▶ **ACTIVITY**
Below are the entries; give again exactly the lines from the one mentioning "Where should I click to: Toggle the" through the one mentioning "Click the Secure", inclusive.

[Items listed in a dataset]

══════════

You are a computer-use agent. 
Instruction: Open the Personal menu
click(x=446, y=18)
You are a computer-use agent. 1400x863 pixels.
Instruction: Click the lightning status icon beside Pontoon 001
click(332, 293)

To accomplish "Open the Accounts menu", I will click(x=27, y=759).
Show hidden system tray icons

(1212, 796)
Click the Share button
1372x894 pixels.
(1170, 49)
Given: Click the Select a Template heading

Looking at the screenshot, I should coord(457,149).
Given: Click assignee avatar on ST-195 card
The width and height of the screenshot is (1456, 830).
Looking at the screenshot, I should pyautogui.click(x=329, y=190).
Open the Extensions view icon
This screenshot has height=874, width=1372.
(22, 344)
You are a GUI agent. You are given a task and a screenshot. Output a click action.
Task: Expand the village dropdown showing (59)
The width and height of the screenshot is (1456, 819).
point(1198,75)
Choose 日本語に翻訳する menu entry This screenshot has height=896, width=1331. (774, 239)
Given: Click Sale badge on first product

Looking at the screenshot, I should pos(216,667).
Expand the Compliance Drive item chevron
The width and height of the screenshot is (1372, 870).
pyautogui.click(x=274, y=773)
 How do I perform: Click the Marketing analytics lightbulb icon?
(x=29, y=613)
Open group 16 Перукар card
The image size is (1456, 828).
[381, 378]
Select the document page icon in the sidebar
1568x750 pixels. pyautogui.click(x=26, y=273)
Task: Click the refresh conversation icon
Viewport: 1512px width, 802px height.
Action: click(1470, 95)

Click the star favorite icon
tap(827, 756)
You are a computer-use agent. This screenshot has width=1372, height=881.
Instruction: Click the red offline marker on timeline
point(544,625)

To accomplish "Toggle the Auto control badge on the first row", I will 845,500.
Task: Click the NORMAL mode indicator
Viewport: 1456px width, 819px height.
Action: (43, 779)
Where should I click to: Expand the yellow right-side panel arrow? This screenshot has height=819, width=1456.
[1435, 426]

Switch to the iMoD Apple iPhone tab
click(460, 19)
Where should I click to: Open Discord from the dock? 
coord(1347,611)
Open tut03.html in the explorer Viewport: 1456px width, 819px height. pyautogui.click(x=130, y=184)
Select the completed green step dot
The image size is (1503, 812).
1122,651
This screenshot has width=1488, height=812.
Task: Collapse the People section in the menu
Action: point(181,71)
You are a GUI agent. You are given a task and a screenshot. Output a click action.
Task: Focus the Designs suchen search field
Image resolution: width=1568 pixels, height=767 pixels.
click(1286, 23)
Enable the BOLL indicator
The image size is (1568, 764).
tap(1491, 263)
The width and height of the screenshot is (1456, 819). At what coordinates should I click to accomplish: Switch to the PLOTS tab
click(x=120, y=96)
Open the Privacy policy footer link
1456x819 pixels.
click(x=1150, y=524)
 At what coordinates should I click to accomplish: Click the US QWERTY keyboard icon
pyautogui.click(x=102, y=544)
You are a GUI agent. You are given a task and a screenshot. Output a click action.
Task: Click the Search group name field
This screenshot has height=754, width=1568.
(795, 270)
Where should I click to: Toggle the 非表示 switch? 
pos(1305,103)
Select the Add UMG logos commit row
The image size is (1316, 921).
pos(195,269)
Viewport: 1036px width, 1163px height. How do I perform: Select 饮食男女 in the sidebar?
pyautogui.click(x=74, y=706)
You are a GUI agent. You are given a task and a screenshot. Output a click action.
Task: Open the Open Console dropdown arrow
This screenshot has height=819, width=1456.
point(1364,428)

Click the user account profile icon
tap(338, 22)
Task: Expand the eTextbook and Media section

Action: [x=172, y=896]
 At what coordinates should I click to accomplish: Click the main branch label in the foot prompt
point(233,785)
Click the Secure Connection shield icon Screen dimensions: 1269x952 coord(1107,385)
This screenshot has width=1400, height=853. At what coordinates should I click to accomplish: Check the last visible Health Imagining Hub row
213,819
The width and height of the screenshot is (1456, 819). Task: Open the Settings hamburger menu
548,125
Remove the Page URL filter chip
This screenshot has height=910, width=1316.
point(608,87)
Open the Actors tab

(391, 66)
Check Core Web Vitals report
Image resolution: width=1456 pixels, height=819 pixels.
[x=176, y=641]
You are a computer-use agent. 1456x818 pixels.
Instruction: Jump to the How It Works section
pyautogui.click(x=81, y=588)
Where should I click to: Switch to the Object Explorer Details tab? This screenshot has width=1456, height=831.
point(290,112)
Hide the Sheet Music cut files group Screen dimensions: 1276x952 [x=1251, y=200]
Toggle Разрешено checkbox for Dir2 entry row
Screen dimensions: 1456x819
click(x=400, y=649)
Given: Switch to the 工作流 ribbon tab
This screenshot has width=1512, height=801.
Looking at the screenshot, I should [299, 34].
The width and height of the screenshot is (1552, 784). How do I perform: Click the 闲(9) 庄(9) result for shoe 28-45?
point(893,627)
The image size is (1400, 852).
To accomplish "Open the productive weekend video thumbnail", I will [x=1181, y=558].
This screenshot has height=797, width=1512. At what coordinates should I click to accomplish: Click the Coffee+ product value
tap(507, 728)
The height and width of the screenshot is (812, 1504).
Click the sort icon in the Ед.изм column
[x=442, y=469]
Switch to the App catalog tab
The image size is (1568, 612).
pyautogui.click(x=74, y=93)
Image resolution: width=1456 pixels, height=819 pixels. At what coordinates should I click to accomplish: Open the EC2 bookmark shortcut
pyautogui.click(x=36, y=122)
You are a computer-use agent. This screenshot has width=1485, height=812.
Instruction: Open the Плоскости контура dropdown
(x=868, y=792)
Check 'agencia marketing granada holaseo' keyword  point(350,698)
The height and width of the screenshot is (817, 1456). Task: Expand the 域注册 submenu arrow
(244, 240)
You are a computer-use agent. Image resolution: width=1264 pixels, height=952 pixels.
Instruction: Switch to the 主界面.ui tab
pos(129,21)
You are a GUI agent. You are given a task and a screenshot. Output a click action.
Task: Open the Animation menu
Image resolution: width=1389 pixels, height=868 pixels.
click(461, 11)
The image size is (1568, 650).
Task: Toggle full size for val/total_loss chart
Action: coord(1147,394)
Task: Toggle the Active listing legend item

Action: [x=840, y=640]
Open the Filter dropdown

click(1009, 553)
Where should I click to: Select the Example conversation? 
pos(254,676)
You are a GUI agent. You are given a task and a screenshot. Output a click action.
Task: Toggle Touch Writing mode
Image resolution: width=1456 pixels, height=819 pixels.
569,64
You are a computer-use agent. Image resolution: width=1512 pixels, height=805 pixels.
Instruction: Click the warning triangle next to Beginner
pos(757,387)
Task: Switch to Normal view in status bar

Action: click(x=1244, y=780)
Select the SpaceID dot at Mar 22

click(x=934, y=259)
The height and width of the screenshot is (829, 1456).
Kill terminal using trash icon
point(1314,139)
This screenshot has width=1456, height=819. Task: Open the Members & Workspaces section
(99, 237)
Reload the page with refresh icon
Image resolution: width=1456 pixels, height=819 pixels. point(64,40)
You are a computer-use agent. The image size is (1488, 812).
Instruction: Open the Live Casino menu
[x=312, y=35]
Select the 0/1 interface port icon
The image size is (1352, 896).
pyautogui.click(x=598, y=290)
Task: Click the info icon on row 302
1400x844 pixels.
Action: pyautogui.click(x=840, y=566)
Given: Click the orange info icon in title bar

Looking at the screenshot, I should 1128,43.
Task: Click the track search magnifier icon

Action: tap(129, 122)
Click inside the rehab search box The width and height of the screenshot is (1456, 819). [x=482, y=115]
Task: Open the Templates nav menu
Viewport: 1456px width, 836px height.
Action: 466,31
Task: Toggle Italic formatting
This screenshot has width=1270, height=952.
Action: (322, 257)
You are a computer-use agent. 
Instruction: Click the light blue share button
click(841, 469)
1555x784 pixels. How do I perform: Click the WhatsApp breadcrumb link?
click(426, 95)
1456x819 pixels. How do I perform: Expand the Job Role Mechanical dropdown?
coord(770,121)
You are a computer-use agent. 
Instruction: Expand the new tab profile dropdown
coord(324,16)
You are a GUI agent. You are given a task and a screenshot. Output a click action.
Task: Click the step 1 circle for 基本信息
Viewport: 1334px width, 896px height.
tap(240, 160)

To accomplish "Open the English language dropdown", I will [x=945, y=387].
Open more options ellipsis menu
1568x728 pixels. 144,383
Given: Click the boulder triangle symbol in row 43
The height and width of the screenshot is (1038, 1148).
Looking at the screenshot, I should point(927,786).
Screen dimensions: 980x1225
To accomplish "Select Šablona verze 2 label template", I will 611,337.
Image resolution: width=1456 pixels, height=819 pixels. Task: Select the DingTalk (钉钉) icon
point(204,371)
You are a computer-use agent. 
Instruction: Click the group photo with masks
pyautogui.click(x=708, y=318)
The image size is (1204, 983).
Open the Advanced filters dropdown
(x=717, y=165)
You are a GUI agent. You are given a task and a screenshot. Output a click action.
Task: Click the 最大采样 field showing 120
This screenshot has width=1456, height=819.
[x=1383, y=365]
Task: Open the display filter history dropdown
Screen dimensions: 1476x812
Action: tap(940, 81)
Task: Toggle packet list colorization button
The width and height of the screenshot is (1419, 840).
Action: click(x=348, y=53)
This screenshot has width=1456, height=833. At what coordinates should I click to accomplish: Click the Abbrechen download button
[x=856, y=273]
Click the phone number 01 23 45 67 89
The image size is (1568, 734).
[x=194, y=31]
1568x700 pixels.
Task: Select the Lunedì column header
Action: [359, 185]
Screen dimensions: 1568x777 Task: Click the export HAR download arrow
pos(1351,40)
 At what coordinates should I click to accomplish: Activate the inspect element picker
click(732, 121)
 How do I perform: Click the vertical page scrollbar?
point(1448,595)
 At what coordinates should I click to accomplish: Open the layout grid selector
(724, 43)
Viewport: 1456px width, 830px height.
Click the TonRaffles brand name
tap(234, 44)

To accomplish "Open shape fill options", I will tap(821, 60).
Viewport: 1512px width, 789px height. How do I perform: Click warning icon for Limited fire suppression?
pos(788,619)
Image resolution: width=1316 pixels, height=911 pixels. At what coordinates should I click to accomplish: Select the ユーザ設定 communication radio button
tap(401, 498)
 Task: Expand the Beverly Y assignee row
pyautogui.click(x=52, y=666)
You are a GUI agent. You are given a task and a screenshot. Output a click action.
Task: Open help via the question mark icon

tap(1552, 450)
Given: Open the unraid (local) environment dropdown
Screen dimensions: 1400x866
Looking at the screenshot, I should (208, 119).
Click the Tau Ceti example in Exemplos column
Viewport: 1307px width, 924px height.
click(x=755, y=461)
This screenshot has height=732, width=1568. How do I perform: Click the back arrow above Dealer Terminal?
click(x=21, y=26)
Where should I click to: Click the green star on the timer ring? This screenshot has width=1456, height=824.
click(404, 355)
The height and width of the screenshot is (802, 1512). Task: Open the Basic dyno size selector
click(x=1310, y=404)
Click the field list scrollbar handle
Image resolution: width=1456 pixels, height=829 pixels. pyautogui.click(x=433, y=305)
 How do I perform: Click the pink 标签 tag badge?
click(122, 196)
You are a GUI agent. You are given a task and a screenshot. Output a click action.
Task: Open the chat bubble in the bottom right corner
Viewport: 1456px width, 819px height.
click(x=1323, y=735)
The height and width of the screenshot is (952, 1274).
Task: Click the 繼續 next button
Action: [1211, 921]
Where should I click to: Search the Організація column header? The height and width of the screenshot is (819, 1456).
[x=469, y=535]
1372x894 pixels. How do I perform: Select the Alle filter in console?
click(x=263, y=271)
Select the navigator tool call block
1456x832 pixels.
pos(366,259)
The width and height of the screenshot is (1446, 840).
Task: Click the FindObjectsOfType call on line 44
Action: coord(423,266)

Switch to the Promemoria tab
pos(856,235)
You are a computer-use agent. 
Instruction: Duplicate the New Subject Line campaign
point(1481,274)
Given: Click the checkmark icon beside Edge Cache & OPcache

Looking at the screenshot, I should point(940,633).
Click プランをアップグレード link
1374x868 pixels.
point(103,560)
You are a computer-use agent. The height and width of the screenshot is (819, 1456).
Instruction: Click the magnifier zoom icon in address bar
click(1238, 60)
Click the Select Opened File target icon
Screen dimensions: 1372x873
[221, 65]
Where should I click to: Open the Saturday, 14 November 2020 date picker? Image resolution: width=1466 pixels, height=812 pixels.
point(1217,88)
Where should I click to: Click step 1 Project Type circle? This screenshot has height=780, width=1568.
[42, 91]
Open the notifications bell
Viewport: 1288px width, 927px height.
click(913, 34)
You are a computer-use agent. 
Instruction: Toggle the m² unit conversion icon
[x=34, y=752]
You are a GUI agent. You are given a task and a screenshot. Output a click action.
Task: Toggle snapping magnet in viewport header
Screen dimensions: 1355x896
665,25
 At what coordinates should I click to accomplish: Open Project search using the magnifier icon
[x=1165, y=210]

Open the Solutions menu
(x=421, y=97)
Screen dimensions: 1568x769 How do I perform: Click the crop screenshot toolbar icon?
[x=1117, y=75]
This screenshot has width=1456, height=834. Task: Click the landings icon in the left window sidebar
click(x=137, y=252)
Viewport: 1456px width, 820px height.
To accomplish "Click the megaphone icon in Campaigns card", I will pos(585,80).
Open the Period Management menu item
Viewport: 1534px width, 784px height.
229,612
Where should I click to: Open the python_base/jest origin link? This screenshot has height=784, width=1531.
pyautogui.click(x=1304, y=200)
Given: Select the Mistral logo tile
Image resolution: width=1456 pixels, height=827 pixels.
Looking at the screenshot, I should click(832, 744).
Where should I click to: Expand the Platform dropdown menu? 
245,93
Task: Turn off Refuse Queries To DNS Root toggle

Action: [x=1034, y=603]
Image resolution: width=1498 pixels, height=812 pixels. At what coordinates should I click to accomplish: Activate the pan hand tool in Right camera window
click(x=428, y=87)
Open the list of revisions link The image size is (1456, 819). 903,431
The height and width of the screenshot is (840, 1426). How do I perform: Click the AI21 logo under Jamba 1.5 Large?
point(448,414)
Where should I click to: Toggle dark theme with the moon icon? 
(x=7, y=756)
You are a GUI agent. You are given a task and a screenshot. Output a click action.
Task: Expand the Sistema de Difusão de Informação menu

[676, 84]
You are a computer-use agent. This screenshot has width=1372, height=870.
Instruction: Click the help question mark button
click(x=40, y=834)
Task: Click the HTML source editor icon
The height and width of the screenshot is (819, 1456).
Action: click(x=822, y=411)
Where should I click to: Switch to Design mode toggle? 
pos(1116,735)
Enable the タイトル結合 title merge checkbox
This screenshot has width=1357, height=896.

══════════

▶ **REPLY TO THE TASK**
Where should I click to: Toggle the 非表示 switch? 
pos(1305,103)
Select the Add UMG logos commit row
The image size is (1316, 921).
pos(195,269)
Viewport: 1036px width, 1163px height. How do I perform: Select 饮食男女 in the sidebar?
pyautogui.click(x=74, y=706)
You are a GUI agent. You are given a task and a screenshot. Output a click action.
Task: Open the Open Console dropdown arrow
This screenshot has height=819, width=1456.
point(1364,428)

Click the user account profile icon
tap(338, 22)
Task: Expand the eTextbook and Media section

Action: [x=172, y=896]
 At what coordinates should I click to accomplish: Click the main branch label in the foot prompt
point(233,785)
Click the Secure Connection shield icon Screen dimensions: 1269x952 coord(1107,385)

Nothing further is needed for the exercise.